In December 2006, he presented and appeared in the Discovery Channel Real Time TV series Martin Shaw: Aviators, produced by Twofour which followed the two-year restoration of his Boeing Stearman bi-plane after it had crashed in front of his eyes at Old Buckenham airfield in Norfolk. He fulfilled his lifetime's ambition in the six-part series by getting to take the controls of a Spitfire owned by Maurice Bayliss; and he screamed down the runway at Cranfield in a English Electric Lightning owned by Russell Carpenter. It wasn't allowed to take off, but did reach 150mph in three seconds. Martin Shaw also compared notes with Wing Cdr Ken Wallis, the nonagenarian builder and developer of the modern autogyro.

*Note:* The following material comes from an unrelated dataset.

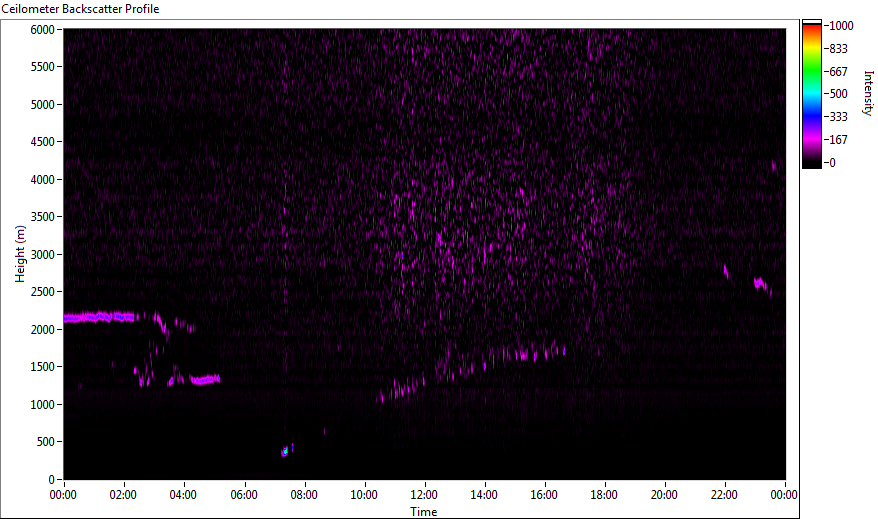The image size is (878, 519).
Task: Select the 500 intensity scale label
Action: (838, 94)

Shaw has been married three times and divorced twice. He has three children by his first wife, actress Jill Allen whom he married in 1968, including son Joe Shaw who played a younger version of Martin's eponymous character in Rhodes. His other children Luke and Sophie are also actors. His second wife was former nurse turned alternative therapist Maggie Mansfield. Shaw was married to TV presenter, Vicky Kimm, who shared his love of flying. Shaw lived in a Quaker House in Norfolk, once owned by an ancestor of Abraham Lincoln. He also owns a crofter's cottage in Scotland. Shaw has been linked with Karen Da Silva, a 44-year-old yoga teacher and neighbour in his Norfolk village.. Shaw is an avid supporter of Aston Villa Football Club.